You might have missed something

These instructions were probably written while the first deployment was being done and it would be quite easy to miss a step or configuration option. So when someone follows these instructions to commission a new test server 2 months later, they can't figure out why it's not working.

Configuration changes will get lost

When (not if) somebody realises the app pool needs to run as a different user, or the site bindings need to change, or whatever, they have to remember that the deployment instructions also need updating. Trust me, they won't (well, not all of them).
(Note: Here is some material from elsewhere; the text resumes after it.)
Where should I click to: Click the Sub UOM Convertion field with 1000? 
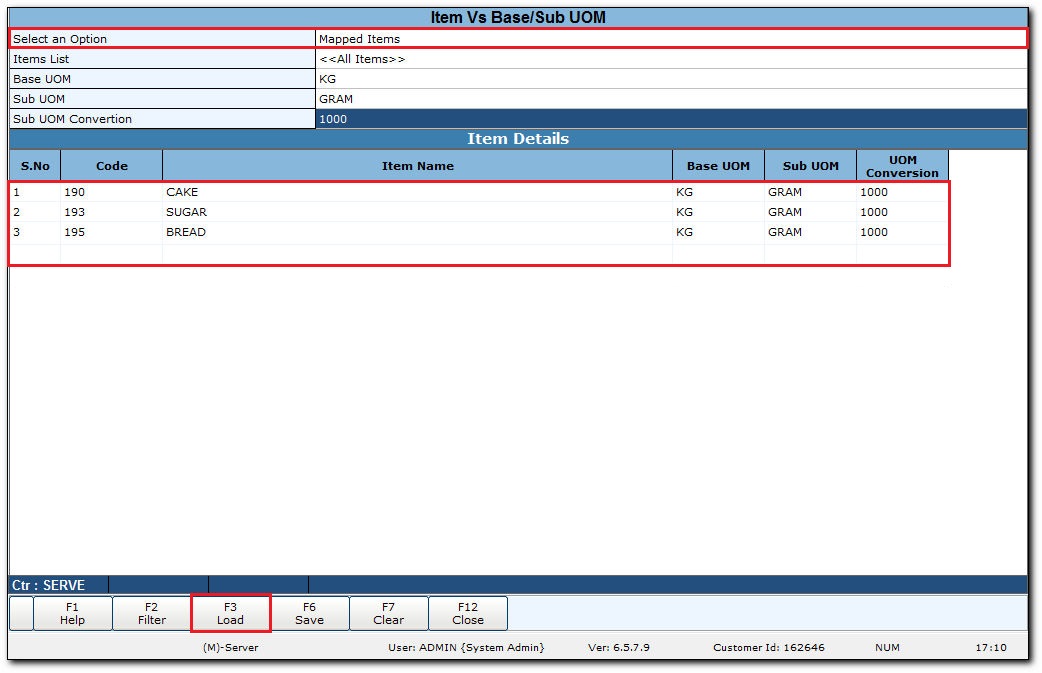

Manually following a set of instructions wastes time

I don't know about you, but my time could be much better spent writing code than following instructions like these. And, to put it into a business context, how long would it take you to setup a completely new server from scratch if, say, your main data-centre went offline and you had to setup a backup? How much money would the company lose in that time? And how confident would you be that the new setup was actually correct.

Don't write instructions, write scripts

All of the instructions in the list above can be scripted in batch files, powershell scripts, etc. Here are some useful tools:

  • robocopy - robust file copy, xcopy++
  • sqlcmd - SQL Server command line tool: run scripts, etc. from the command line
  • appcmd - IIS command line administration tool
  • Web Deploy - very powerful web site/app deployment tool

Make everything repeatable

You need to be starting from scratch every time, so make sure you have an equivalent teardown script to delete the database, website, etc. Then, when you run your deploy script you can be confident you've captured every step necessary to rebuild everything. When you've got to this point your deployments are not only simple to do (just run DeployAll.bat) but you won't have that nagging doubt in the back of your mind that you forgot to do step 24...

This obviously gets more complicated when you have changes to live databases (you can't just delete the DB and start again) - but you can either create matching update/rollback scripts or use DB projects in Visual Studio to handle these for you.

Script machine configurations too

Ideally you should also be automating the setup of your servers too using something like Chef or Puppet. But even if not, you can still automate installation of prerequisites such as the .Net runtime, etc. just using simple batch files.

Remember...

Humans are fallible but these computer things are really good at following sets of simple instructions - lets put them to work.